Shares in employment solutions app developer Reffind Ltd (ASX: RFN) entered a trading halt prior to the market open this morning. Management requested the halt in order to provide an announcement about a pending capital raising – expected to be released today or tomorrow – with shares resuming trade on 13 April at the latest.
Reffind is just the latest tech wannabe to be raising capital, with Newzulu Ltd (ASX: NWZ) in an extended suspension pending its capital raising, and Rent.com.au Ltd (ASX: RNT) releasing its fundraising prospectus to the market last week.
While it's as yet unknown exactly what form Reffind's capital raising will take, many similar fundraisings can result in a big hit to existing shareholder's stakes. Take Rent.com.au's fundraising, which will raise around $6 million yet increase the number of shares on issue by a third. The pie gets bigger, but each individual shareholder's slice gets significantly smaller – unless they're willing to tip more money in, which may not be an attractive option given the speculative nature of Rent.com.au and similar.

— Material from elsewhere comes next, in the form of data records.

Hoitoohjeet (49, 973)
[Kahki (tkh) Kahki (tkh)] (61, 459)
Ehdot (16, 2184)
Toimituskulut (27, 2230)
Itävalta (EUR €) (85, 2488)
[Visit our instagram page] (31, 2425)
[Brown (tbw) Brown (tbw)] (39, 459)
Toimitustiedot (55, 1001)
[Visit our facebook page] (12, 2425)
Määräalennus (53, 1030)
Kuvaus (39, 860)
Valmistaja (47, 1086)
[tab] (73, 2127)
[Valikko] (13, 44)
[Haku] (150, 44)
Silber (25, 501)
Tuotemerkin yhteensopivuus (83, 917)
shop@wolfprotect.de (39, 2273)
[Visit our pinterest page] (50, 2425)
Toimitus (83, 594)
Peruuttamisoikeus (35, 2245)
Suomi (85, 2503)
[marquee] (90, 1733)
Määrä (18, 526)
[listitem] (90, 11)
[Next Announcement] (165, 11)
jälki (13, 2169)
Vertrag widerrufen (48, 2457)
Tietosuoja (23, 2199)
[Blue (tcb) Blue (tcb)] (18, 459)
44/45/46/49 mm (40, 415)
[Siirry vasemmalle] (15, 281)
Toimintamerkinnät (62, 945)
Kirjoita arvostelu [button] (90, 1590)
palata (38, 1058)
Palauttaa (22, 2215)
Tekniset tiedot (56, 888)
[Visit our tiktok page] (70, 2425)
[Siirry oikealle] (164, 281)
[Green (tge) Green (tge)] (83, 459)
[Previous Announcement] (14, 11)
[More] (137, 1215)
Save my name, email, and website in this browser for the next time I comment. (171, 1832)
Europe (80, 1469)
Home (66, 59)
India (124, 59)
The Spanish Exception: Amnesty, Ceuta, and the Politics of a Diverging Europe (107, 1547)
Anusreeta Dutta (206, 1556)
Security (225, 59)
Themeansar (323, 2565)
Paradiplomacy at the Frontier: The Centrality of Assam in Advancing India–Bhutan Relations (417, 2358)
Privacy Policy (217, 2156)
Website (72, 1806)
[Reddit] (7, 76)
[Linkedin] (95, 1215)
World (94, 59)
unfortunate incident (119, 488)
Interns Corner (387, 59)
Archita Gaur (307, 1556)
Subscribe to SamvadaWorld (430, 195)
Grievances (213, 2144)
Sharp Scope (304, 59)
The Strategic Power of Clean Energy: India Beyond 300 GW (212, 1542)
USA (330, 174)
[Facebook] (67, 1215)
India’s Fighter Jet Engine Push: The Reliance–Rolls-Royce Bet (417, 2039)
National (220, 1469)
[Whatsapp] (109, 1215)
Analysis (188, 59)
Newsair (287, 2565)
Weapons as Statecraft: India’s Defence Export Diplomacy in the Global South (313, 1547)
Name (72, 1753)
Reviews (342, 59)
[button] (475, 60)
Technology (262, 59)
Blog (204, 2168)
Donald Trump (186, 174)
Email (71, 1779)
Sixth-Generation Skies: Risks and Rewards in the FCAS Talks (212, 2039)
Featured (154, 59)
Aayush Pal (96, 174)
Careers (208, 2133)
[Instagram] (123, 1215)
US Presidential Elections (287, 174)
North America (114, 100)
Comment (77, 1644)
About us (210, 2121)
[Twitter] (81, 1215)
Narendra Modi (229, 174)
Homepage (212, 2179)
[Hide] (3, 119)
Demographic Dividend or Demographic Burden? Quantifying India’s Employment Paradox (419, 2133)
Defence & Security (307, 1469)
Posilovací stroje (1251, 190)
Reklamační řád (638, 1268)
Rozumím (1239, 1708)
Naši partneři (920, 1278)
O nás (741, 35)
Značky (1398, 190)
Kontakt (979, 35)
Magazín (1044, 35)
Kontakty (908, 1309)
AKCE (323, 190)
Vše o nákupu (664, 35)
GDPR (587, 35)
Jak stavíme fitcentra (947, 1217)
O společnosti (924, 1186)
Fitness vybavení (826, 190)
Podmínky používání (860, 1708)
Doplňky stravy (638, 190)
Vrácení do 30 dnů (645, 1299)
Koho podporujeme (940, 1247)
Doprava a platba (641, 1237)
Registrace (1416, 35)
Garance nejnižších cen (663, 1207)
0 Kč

At its most recent half-yearly report, the company burned $2.7 million in cash (leaving $4.4 million remaining) over the prior 6 months.
Doing the math
If the company can't start generating a significant amount of cash soon it will be back tapping shareholders in the next few years.
There are other ways to raise cash, including selling a chunk of new shares to 'sophisticated' investors (who often haven't previously held a stake in the business), and this can be even more detrimental to shareholders.
A winning prospect?
As I wrote recently here and here, tech stocks are often sold off heavily as investors look at a company's cash balance and evaluate the likelihood of a discounted capital raising. Even former market darlings like 1-Page Ltd (ASX: 1PG) are not immune to investor pessimism about cash flows, and these kinds of companies are not suitable for investors who lack a cast-iron stomach. On the plus side, patient investors can sometimes wait for a company to raise capital, and then pick up shares at a significant discount.